Whether it's a good / bad idea doesn't really matter much since it's just your money. In the bigger Raid arena caching with an SSD is a thing and done often. Home / Prosumer though it's less prevalent.

In a R10 setup though with 4 drives you can hit over 400MB/s and 6 drives would be 600MB/s but the storage would be much bigger compared to the SSD / NVME counterparts. Just think you could do 18TB 3.5's for ~$400/ea vs $700 for SSD 8TB vs $1100 8TB NVME

Raid 1 18TB would cost the same as a single 8TB SSD
Raid 10 18TB (36TB array) same as R1 SSD 8TB / single NVME 8TB

Conceivably R10 18TBx3 / 600MB/s for the price of 2 NVME drives but nearly 7X the storage space. No need for a fancy controller or anything just the SATA ports and some MDADM magic in Linux.

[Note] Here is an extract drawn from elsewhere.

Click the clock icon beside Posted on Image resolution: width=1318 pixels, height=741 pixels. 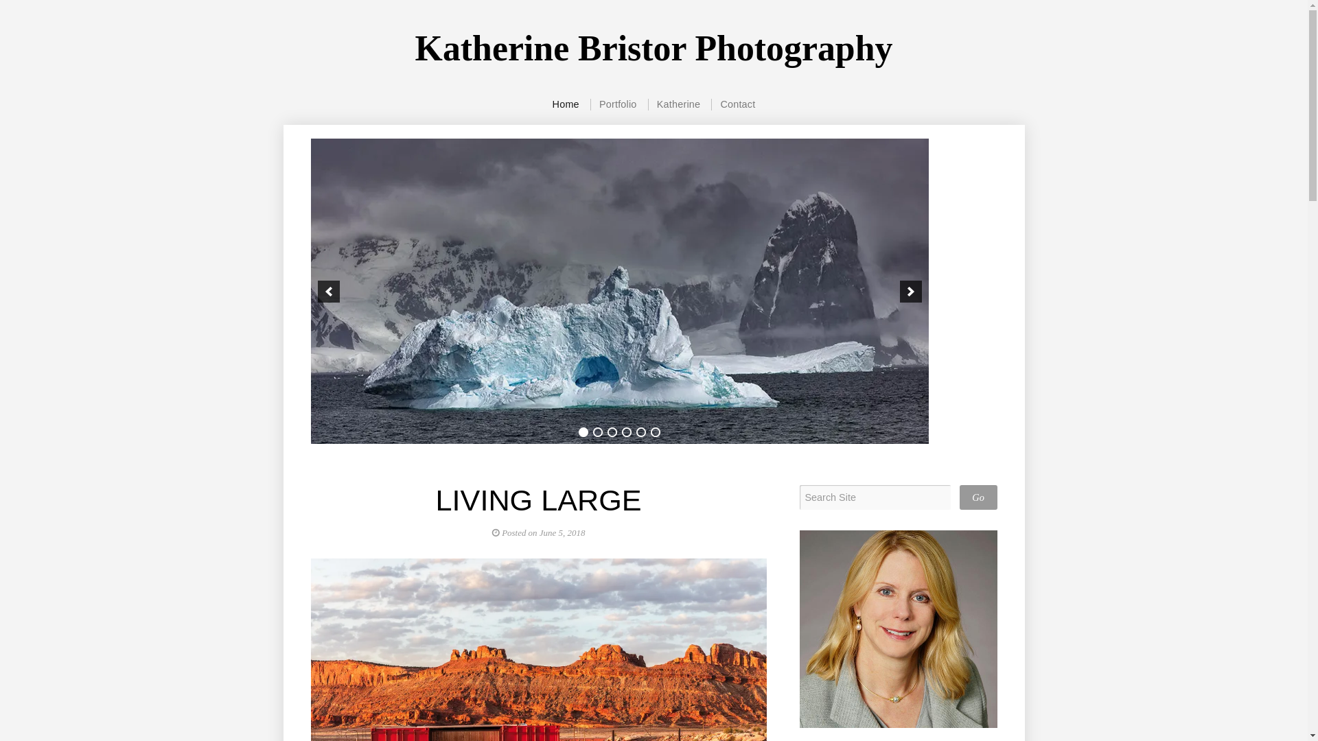click(496, 533)
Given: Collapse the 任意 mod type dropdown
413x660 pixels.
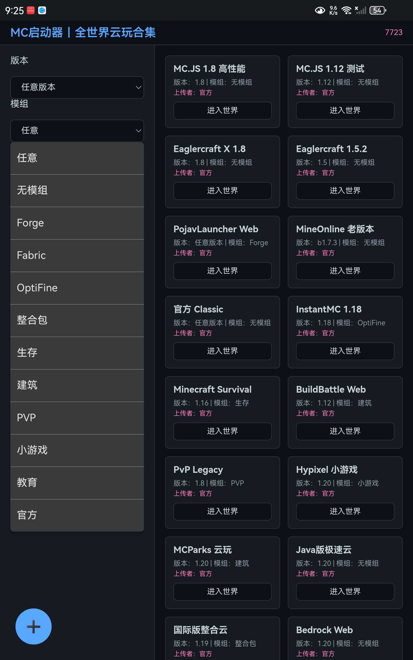Looking at the screenshot, I should point(77,131).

If you want to you could even venture off the path further and use mSATA drives if it makes you happy though at lower capacities / speeds but, still doable. I put one in my car's MMI unit to replace a spinner awhile back and it works just fine with a HDD caddy/converter. For ~$50 it was a swap from spinner to SSD. It's a bit snappier but still limited by the old 133MB/IDE interface.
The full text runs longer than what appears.